Intrigue ∎∎∎∎ Rythme ∎∎∎∎∎ Créativité ∎∎∎∎∎
Écriture ∎∎∎∎∎ Personnages ∎∎∎∎∎ Sentiments ∎∎∎∎∎

Jacob Hunt vient d’avoir dix-huit ans, il est en terminale au lycée du coin avec son frère cadet Théo, mais atteint du syndrome d’Asperger, Jacob monopolise toute l’attention. Leur mère Emma jongle avec un petit job d’appoint de nuit pour pouvoir boucler ses fins de mois sans que l’éducation et les traitements de son fils aîné en pâtissent.

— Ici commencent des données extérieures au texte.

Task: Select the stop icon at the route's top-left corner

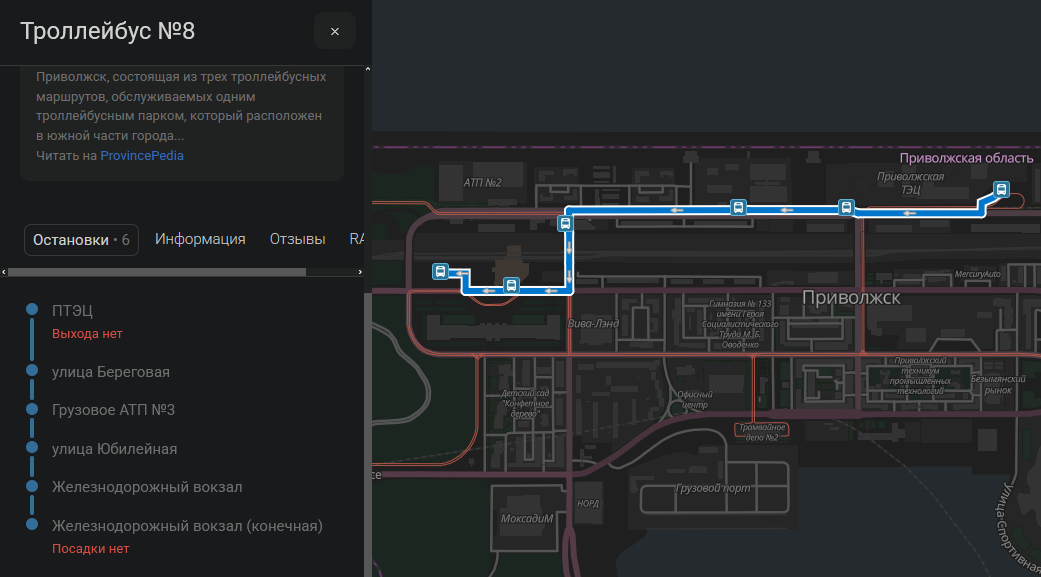Action: tap(566, 223)
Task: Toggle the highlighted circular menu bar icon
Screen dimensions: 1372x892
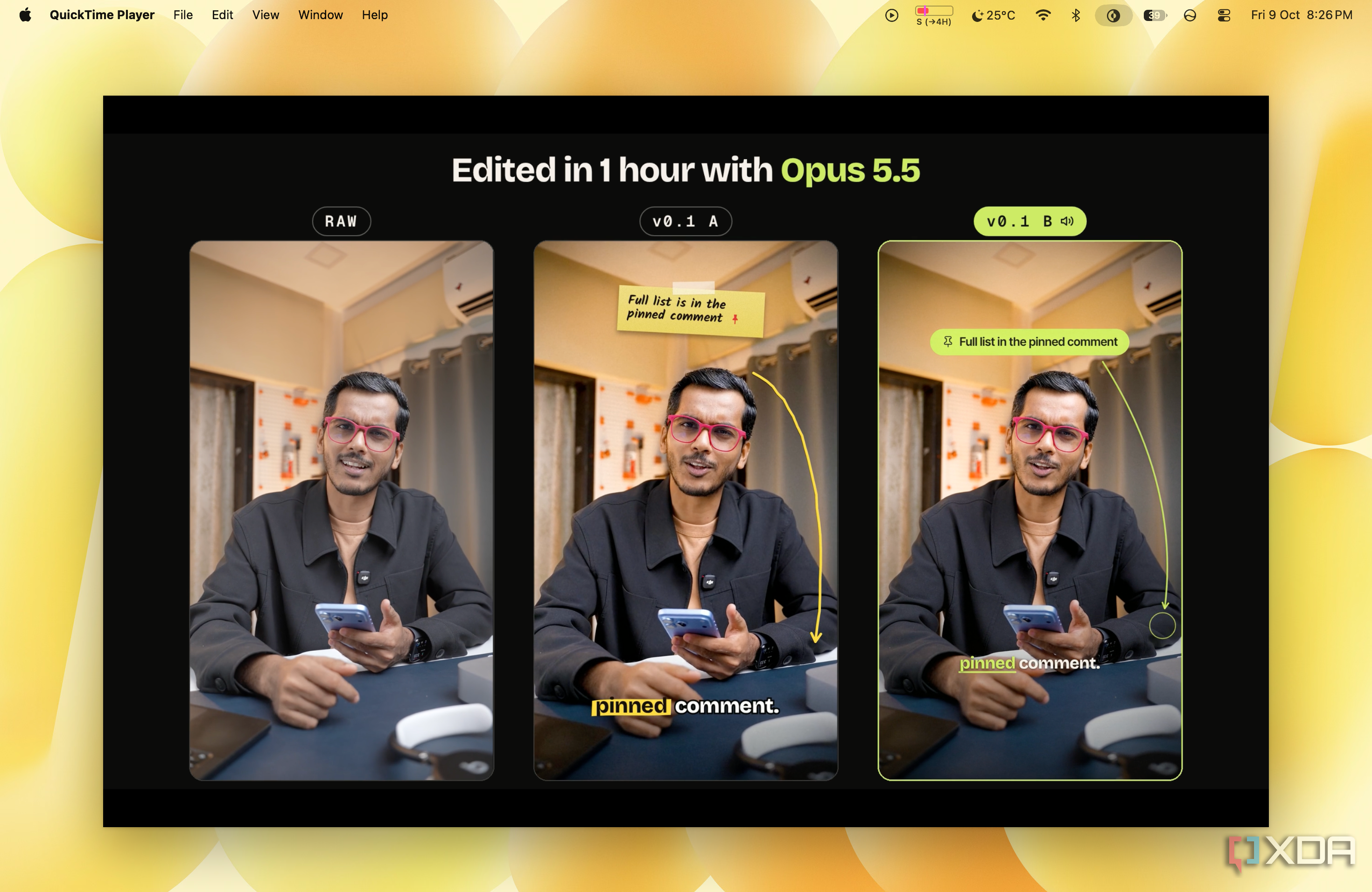Action: [1114, 15]
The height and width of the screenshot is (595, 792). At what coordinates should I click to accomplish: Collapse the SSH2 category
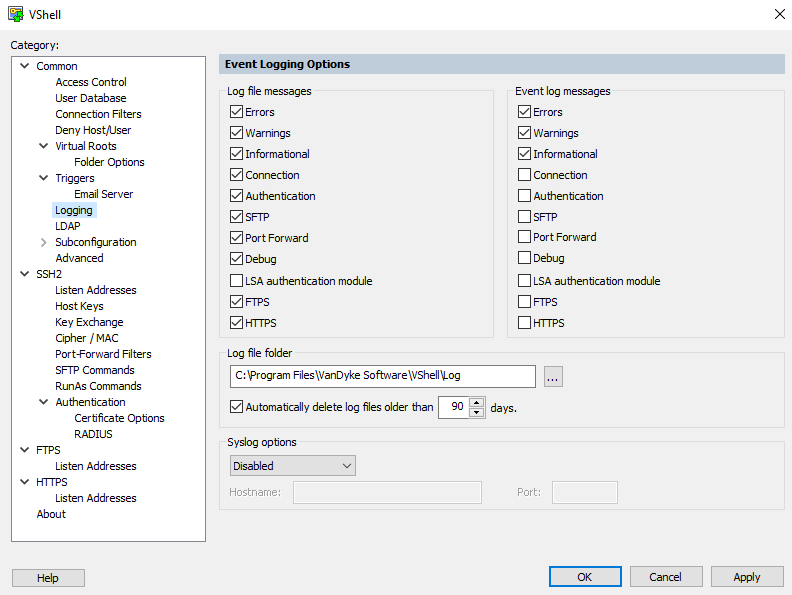(x=25, y=274)
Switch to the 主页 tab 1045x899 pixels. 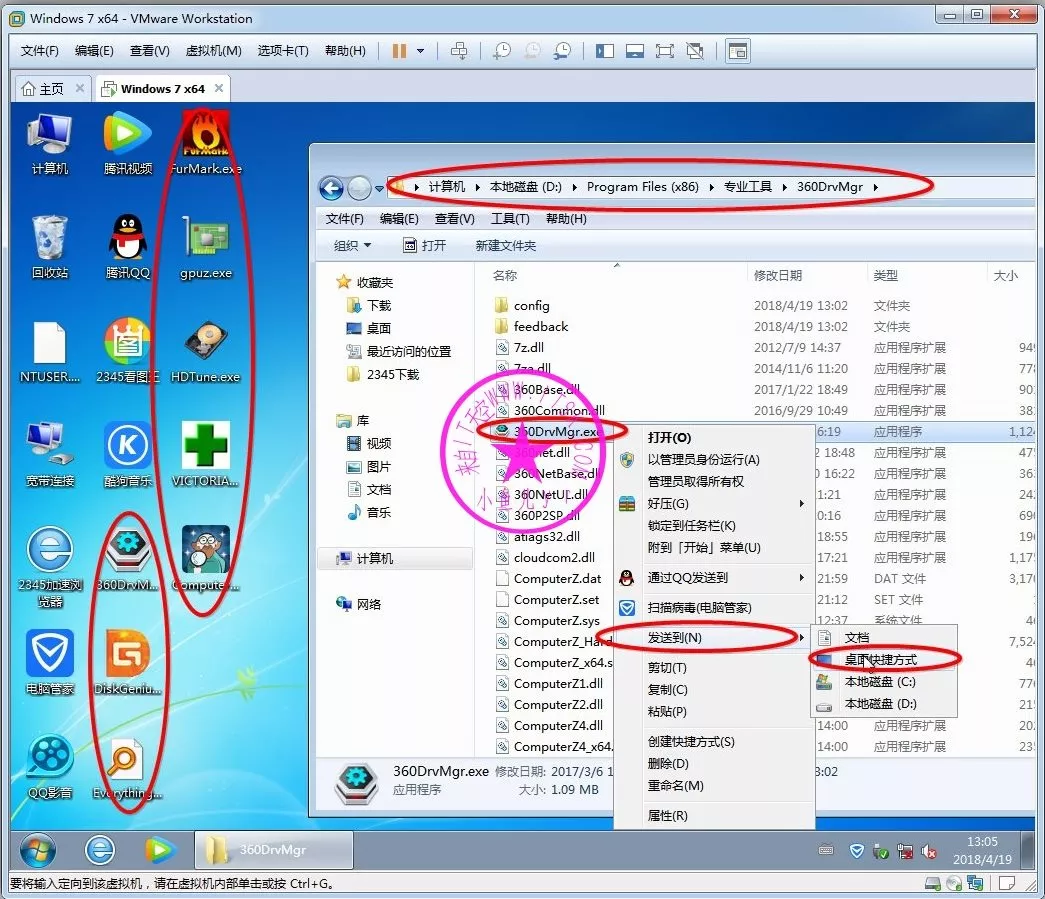(x=50, y=88)
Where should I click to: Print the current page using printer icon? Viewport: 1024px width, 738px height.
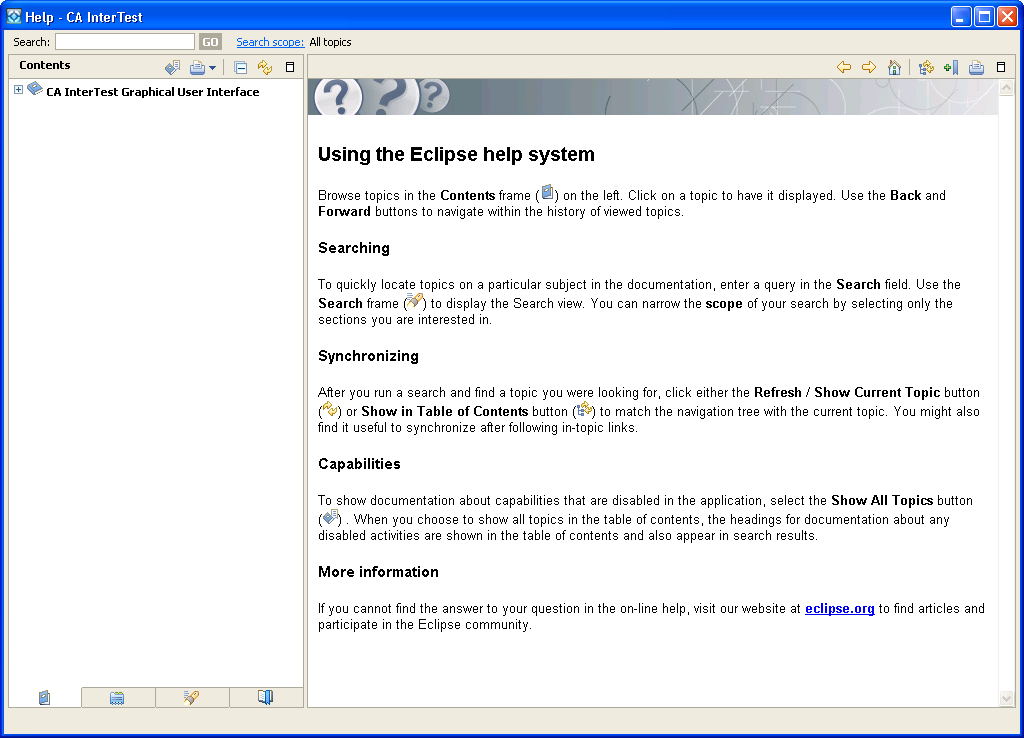(x=976, y=67)
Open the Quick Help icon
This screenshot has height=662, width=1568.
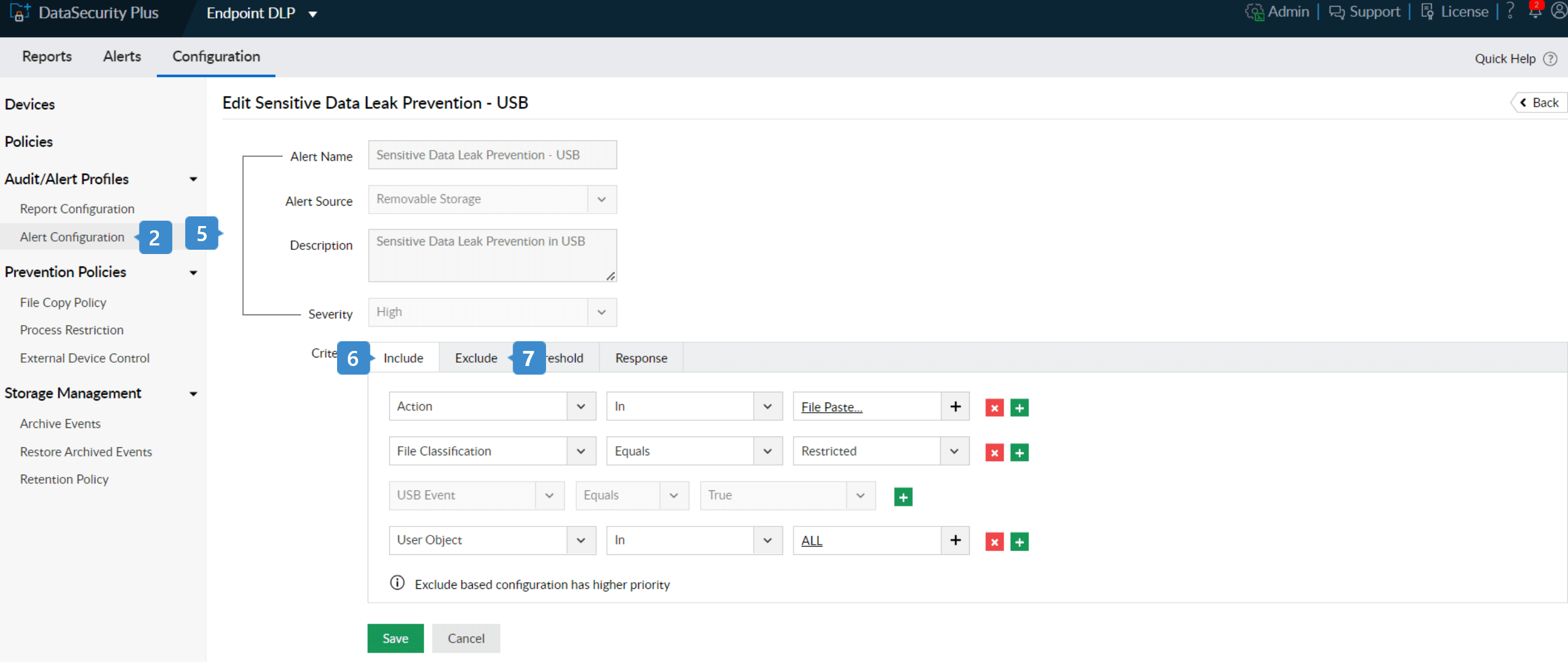[x=1550, y=59]
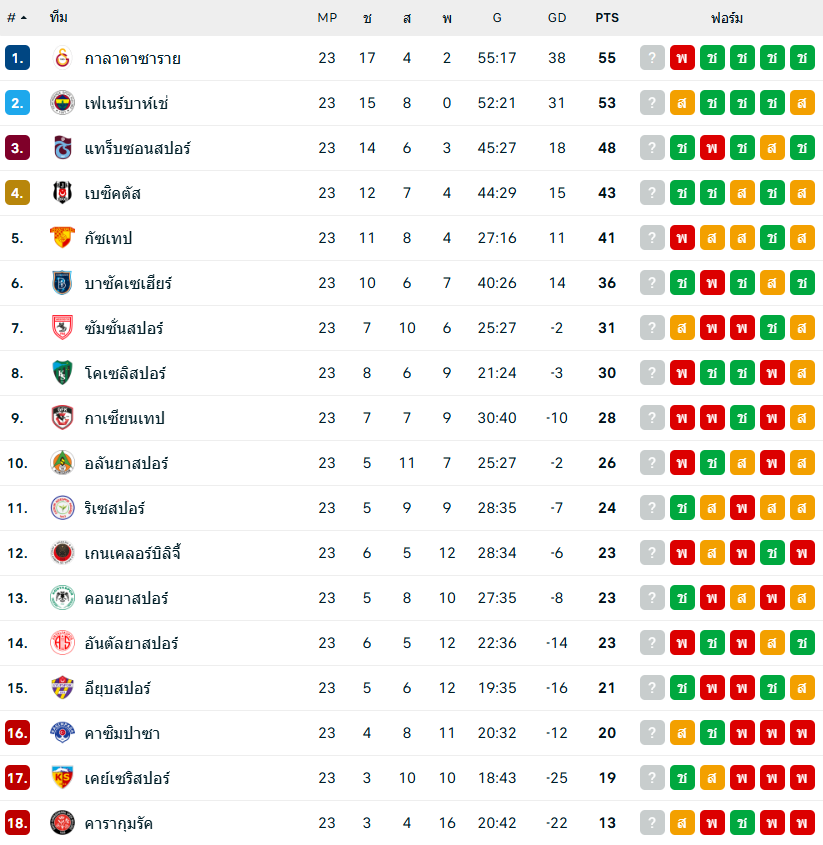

Elle refuse de le laisser s’enfermer dans sa bulle et l’encourage sans cesse à s’ouvrir au monde et aux autres malgré les difficultés qu’il éprouve à communiquer. C’est un jeune homme brillant et passionné, avec une mémoire impressionnante et une curiosité candide qui le rendent attachant. Son hobby du moment, c’est d’épier la police sur son scanner radio et de se rendre sur les scènes de crime pour tenter d’élucider l’affaire avant les enquêteurs, comme il le fait tous les jours à 16h30 devant l’émission Crime Busters constituant un véritable pivot dans son quotidien. Sa façon de tout prendre au premier degré – un symptôme Asperger reconnu – donne lieu à des situations cocasses et fait sourire.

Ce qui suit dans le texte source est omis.